SHORT EXERCISE 1
Reproduce the stretch from "Academic publisher Pandanus, launched" through "2006, pp 12-13)." in the review touching on the closure of Pandanus Books, replacing "corporatist" with "commercial".
SHORT EXERCISE 2
Carry on the review touching on the closure of Pandanus Books from the point where it stops.
* BEGIN DOCUMENT TEXT *
This is a beautifully presented book, an observation made poignant by the knowledge that the publisher Pandanus Books has had to close down as a result of mounting debt and a withdrawal of support from the Australian National University.

Academic publisher Pandanus, launched in 2001, specialised in books relating to Asia and the Pacific, but in an eclectic fashion that saw works of fiction, poetry and memoir produced as well as 'scholarly texts relating to the region'. Pandanus's founder, Ian Templeman, has been reported as claiming that the university's financial argument for the closure, while it may be true, masks an deeper ideological motive.

'The closure, he says, has more to do with a corporatist ethos than with Pandanus's debts. ... "I think all university presses are cultural publishers. They are not trade publishers. No university press I know of runs at a profit." ... the ACT government has been thinking about co-subsidising Pandanus but the university wasn't interested' (Rosemary Neill, 'Review', The Weekend Australian', Dec.9-10, 2006, pp 12-13).
* END DOCUMENT TEXT *
* BEGIN SOURCE DATA *
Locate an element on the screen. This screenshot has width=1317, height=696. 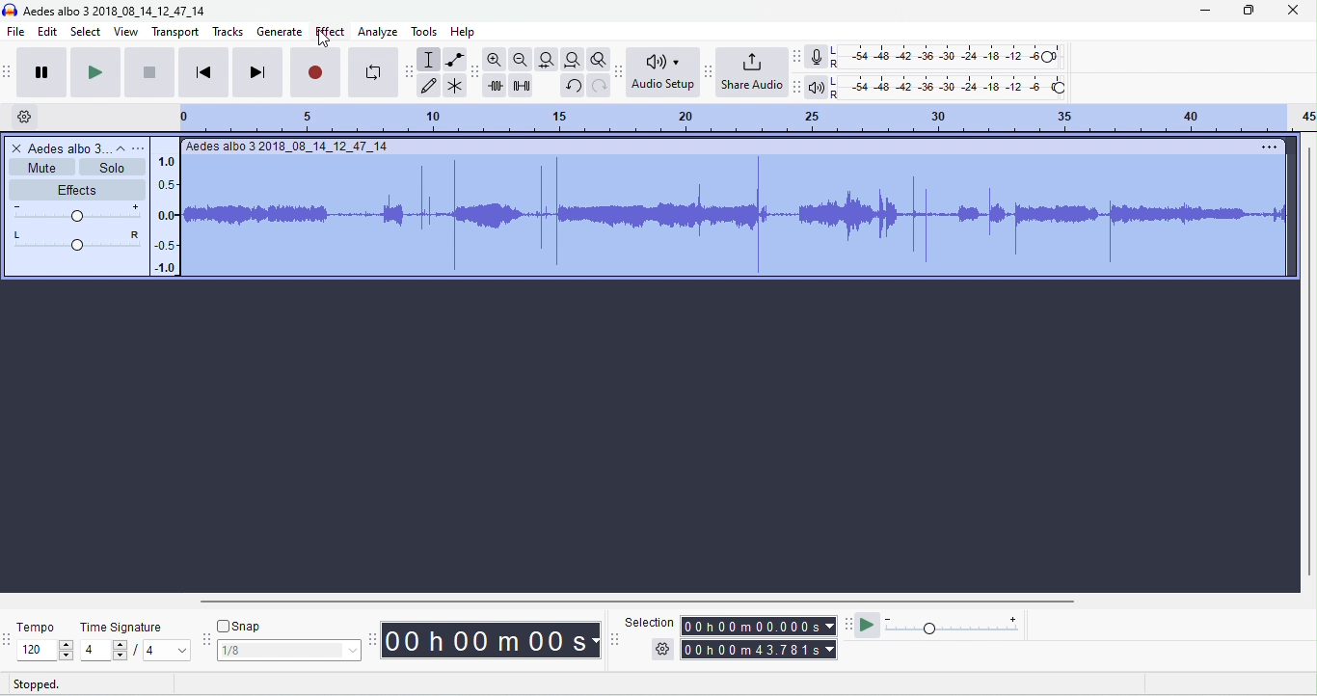
audacity tools toolbar is located at coordinates (412, 71).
* END SOURCE DATA *
RESPONSE 1
Academic publisher Pandanus, launched in 2001, specialised in books relating to Asia and the Pacific, but in an eclectic fashion that saw works of fiction, poetry and memoir produced as well as 'scholarly texts relating to the region'. Pandanus's founder, Ian Templeman, has been reported as claiming that the university's financial argument for the closure, while it may be true, masks an deeper ideological motive.

'The closure, he says, has more to do with a commercial ethos than with Pandanus's debts. ... "I think all university presses are cultural publishers. They are not trade publishers. No university press I know of runs at a profit." ... the ACT government has been thinking about co-subsidising Pandanus but the university wasn't interested' (Rosemary Neill, 'Review', The Weekend Australian', Dec.9-10, 2006, pp 12-13).

RESPONSE 2
This demise of small specialist presses that operate from imperatives other than the financial is worrying for the increasing number of established poets unable to find publishers for their collections - so we can be grateful that Kelen's latest managed to be launched into the world.

Kelen is a mature poet, a fact that can be recognised through his directness and lack of obfuscation. He eschews overt cleverness in favour of actually communicating, and is unafraid to call a spade a spade. Though the poems are often descriptive, it is visual detail that's communicated rather than the nebulous vagueness and lack of a real point that blights so much contemporary (often university-sponsored) poetry. Kelen's linguistic ability, while evident, does not overshadow his message. He has a direct line of attack, but is not didactic. Rather, he shows through metaphor and description what he really thinks about the world, particularly in the more political poems, where he rails against the violence and injustice in both the present and the recent past.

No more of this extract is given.